WHAT YOU NEED TO DO: List every date in the court excerpt below that includes a month, a day, and a year, naming each date only once.

EXERCISE PASSAGE:
Id. (citations, brackets, quotation marks, and ellipsis omitted). "It is well-settled that an appellate court will not pass upon issues dependent upon the credibility of witnesses and the weight of the evidence; this is the province of the trier of fact." Id. (citations, brackets, and internal quotation marks omitted). Unchallenged findings of fact are binding on appeal. In re Doe, 99 Hawai#i 522, 538, 57 P.3d 447, 463 (2002).

Mother

In support of her argument that the DHS failed to provide reasonable efforts to reunify her with the Children, Mother contends that: (1) at the March 20 and August 5, 2019 review hearings, she requested that the DHS continue to offer her services, but at trial, the DHS Social Worker could not explain why the last contact with Mother listed in the Final Safety Report was made in April 2019; and (2) Mother's psychological evaluation recommended a "dual-diagnosis service" addressing her substance abuse and mental health at the same time, but the DHS Social Worker "admitted" at trial that she did not know whether the treatment services she referred to Mother were dual-diagnosis providers, and she further testified that she relied on Mother to "find her own treatment provider."

Mother's first argument misstates the record. The DHS Social Worker's last attempt to contact Mother noted in the April 21, 2020 Final Safe Home Report, was made on November 8, 2019, not in April 2019. The report indicated that the Social Worker made thirteen attempts to either contact Mother or make service referrals for her after the March 20, 2019 hearing, and four more attempts after the August 5, 2019 hearing. Thus, the record does not indicate that the DHS failed to make service referrals for Mother after she made requests for continued services, and Mother's contention is without merit.

PROVIDED DATA:
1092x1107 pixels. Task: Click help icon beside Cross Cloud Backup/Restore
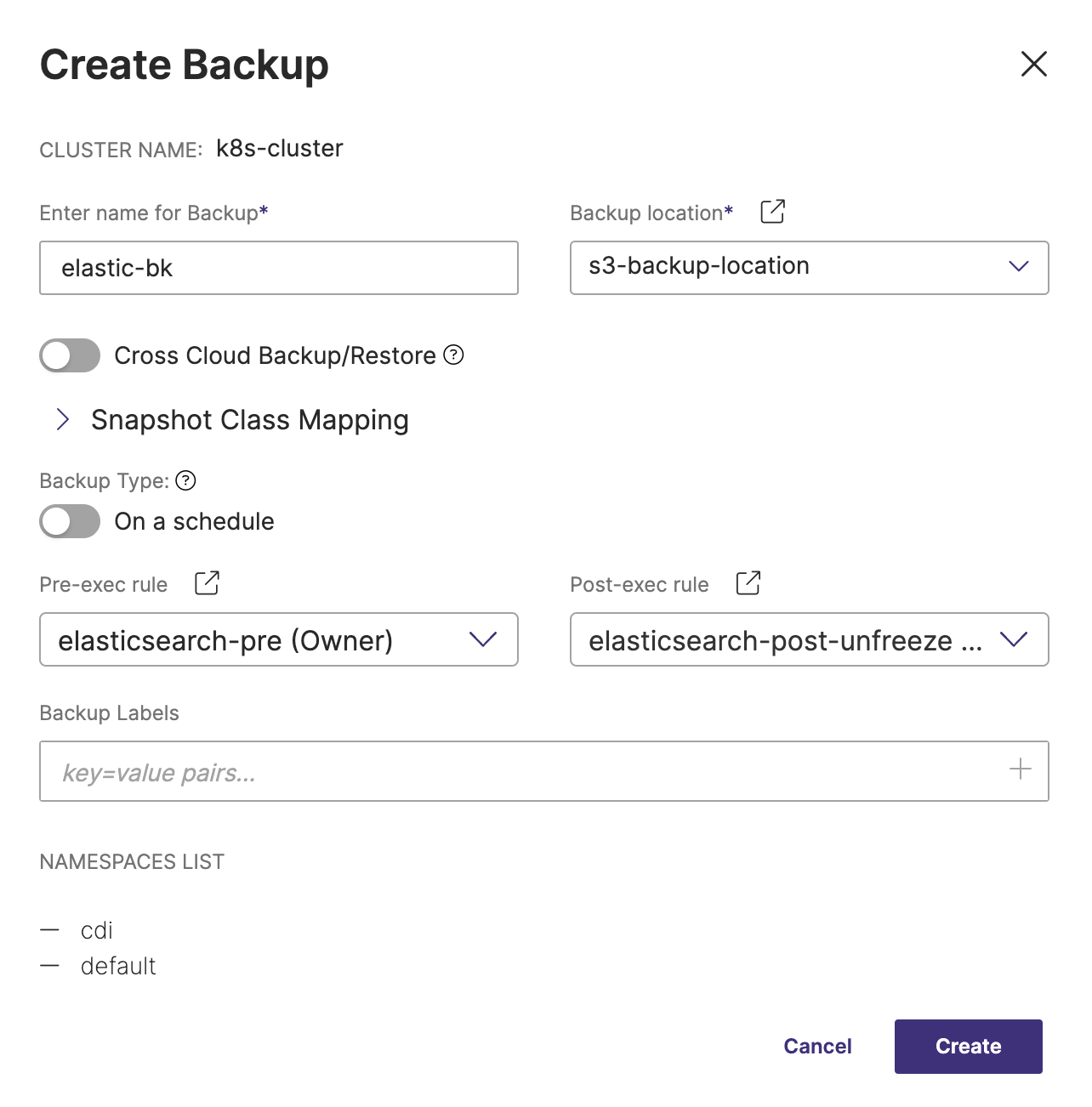(454, 355)
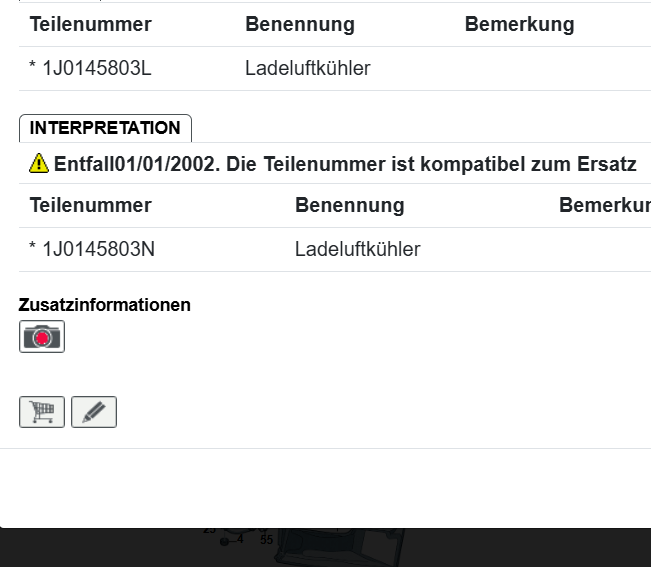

TASK RESPONSE:
- March 20, 2019
- August 5, 2019
- April 21, 2020
- November 8, 2019